The Perils of Perfectionism

The Perils of Perfectionism

A perfectionist isn’t something I ever thought to call myself until other people started calling me it. I was inspired to write this post for the most minuscule of reasons. I wrote a tweet with a typo in it. A tiny one, one that most people probably wouldn’t even have picked out. I know that if it had been someone else’s tweet that I wouldn’t have noticed.

I posted the tweet and then quickly noticed that every day should be two words, not one and immediately went to deleted it and tweet it again. But I stopped myself. And made a conscious decision that it did not matter.

Perfectionism in principle sounds like it would be a great asset. How wonderful to strive for perfection in every thing you do? Except that’s not really how it goes down, is it?
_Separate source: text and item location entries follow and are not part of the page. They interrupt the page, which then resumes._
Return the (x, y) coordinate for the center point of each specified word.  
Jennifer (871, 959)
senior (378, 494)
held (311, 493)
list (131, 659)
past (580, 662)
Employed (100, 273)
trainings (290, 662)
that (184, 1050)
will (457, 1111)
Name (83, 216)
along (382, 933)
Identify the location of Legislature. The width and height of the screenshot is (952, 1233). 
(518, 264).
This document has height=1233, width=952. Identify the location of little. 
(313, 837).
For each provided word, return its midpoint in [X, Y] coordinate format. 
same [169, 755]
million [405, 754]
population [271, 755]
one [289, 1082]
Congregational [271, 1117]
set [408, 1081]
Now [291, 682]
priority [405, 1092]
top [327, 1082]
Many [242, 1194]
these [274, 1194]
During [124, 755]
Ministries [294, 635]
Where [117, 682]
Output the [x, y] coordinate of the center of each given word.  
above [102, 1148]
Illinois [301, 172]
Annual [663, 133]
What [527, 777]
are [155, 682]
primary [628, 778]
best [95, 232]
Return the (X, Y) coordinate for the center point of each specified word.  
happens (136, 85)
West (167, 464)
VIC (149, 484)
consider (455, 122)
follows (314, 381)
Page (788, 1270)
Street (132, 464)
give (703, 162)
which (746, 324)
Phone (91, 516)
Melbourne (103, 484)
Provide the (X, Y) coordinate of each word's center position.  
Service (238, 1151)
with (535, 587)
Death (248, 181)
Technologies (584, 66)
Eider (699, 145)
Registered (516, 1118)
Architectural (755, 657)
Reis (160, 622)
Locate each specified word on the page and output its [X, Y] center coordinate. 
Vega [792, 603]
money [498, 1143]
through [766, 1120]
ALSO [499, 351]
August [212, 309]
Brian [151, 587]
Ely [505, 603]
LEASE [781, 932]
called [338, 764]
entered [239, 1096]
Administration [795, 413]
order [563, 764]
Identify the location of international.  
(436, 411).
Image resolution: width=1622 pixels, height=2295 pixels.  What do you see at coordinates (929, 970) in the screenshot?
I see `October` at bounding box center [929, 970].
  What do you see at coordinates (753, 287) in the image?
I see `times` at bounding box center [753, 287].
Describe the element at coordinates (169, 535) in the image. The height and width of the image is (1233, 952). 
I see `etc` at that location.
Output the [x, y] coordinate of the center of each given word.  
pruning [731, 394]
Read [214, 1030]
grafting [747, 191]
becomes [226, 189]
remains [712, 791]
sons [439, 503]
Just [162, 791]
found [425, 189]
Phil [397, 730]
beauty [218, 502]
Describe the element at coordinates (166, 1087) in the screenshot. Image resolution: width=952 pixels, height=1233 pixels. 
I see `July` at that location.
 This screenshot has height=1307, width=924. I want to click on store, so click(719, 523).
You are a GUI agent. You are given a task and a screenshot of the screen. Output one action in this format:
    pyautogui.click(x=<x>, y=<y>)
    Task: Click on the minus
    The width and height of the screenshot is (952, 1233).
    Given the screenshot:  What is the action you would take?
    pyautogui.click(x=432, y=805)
Perfectionism looks more like writing and rewriting the same sentence because it’s just not right yet. It’s being too scared to hand something in as a finished product because you know that you could have done better.

My kind of perfectionism comes in the form of rigidity. My thinking is structured, my life is structured, my belief system is structured. And, the moment that comes undone, it feels like the world is falling apart. So the best way to control this? Hold everything I am, everything I do, everything I create to the same standard of perfection.

I have never thought I was a perfectionist. I’m not a person who excels in everything I do. I don’t think I even work particularly hard a lot of the time, but it wasn’t until after someone called me out for not letting anyone see what I’m working on until it’s finished did I give it a second thought.

I’m trying my best to combat this. I’ve even started handing work to my uni tutors so they can look over it, rather than panicking that the draft isn’t perfect so I shouldn’t let them see it at all.

And I promise I’ll stop saying ‘it’ll do,’ through gritted teeth, when it’s the last thing I mean.